[SHORT PROBLEM] Update the data below by replacing every "GUI agent" with "GUI assistant" and leaving everything else unchanged.

[SUPPLIED RECORDS]
____________

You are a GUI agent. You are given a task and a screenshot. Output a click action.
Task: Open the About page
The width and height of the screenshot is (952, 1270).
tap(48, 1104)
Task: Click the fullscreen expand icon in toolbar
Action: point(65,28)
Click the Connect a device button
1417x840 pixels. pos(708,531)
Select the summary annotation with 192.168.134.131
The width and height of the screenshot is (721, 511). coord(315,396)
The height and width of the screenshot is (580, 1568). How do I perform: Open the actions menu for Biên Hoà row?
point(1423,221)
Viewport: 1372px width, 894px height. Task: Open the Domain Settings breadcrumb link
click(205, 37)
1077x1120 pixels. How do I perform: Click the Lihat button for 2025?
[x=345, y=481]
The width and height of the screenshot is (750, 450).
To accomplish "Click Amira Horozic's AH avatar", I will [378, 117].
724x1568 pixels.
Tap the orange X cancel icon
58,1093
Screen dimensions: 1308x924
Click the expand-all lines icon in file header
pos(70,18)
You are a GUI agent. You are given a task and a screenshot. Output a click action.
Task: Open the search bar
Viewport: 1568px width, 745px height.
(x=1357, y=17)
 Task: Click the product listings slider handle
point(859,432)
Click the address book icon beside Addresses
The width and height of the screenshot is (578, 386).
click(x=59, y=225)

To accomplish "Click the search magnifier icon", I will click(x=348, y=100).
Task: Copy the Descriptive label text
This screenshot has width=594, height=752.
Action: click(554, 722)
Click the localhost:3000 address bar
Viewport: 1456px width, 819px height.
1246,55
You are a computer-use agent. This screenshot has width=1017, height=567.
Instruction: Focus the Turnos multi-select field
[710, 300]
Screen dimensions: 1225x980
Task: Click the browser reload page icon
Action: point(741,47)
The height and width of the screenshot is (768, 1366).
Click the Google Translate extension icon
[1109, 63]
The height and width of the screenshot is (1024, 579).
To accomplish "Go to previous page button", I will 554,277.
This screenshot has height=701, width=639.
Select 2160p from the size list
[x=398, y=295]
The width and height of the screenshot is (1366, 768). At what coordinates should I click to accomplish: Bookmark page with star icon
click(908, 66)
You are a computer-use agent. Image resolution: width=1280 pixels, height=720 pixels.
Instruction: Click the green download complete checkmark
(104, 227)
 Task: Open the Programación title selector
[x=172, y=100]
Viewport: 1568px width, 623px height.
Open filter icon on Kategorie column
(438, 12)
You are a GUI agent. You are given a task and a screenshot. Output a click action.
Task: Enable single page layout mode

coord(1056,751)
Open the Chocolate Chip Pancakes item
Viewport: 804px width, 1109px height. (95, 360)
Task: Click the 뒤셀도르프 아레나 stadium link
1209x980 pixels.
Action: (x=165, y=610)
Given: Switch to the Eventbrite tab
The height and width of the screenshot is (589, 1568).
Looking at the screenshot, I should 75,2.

____________

[SOLUTION FOR THIS TASK]
You are a GUI assistant. You are given a task and a screenshot. Output a click action.
Task: Open the About page
The width and height of the screenshot is (952, 1270).
tap(48, 1104)
Task: Click the fullscreen expand icon in toolbar
Action: point(65,28)
Click the Connect a device button
1417x840 pixels. pos(708,531)
Select the summary annotation with 192.168.134.131
The width and height of the screenshot is (721, 511). coord(315,396)
The height and width of the screenshot is (580, 1568). How do I perform: Open the actions menu for Biên Hoà row?
point(1423,221)
Viewport: 1372px width, 894px height. Task: Open the Domain Settings breadcrumb link
click(205, 37)
1077x1120 pixels. How do I perform: Click the Lihat button for 2025?
[x=345, y=481]
The width and height of the screenshot is (750, 450).
To accomplish "Click Amira Horozic's AH avatar", I will [378, 117].
724x1568 pixels.
Tap the orange X cancel icon
58,1093
Screen dimensions: 1308x924
Click the expand-all lines icon in file header
pos(70,18)
You are a GUI assistant. You are given a task and a screenshot. Output a click action.
Task: Open the search bar
Viewport: 1568px width, 745px height.
(x=1357, y=17)
 Task: Click the product listings slider handle
point(859,432)
Click the address book icon beside Addresses
The width and height of the screenshot is (578, 386).
click(x=59, y=225)

To accomplish "Click the search magnifier icon", I will click(x=348, y=100).
Task: Copy the Descriptive label text
This screenshot has width=594, height=752.
Action: click(554, 722)
Click the localhost:3000 address bar
Viewport: 1456px width, 819px height.
1246,55
You are a computer-use agent. This screenshot has width=1017, height=567.
Instruction: Focus the Turnos multi-select field
[710, 300]
Screen dimensions: 1225x980
Task: Click the browser reload page icon
Action: point(741,47)
The height and width of the screenshot is (768, 1366).
Click the Google Translate extension icon
[1109, 63]
The height and width of the screenshot is (1024, 579).
To accomplish "Go to previous page button", I will 554,277.
This screenshot has height=701, width=639.
Select 2160p from the size list
[x=398, y=295]
The width and height of the screenshot is (1366, 768). At what coordinates should I click to accomplish: Bookmark page with star icon
click(908, 66)
You are a computer-use agent. Image resolution: width=1280 pixels, height=720 pixels.
Instruction: Click the green download complete checkmark
(104, 227)
 Task: Open the Programación title selector
[x=172, y=100]
Viewport: 1568px width, 623px height.
Open filter icon on Kategorie column
(438, 12)
You are a GUI assistant. You are given a task and a screenshot. Output a click action.
Task: Enable single page layout mode

coord(1056,751)
Open the Chocolate Chip Pancakes item
Viewport: 804px width, 1109px height. (95, 360)
Task: Click the 뒤셀도르프 아레나 stadium link
1209x980 pixels.
Action: (x=165, y=610)
Given: Switch to the Eventbrite tab
The height and width of the screenshot is (589, 1568).
Looking at the screenshot, I should 75,2.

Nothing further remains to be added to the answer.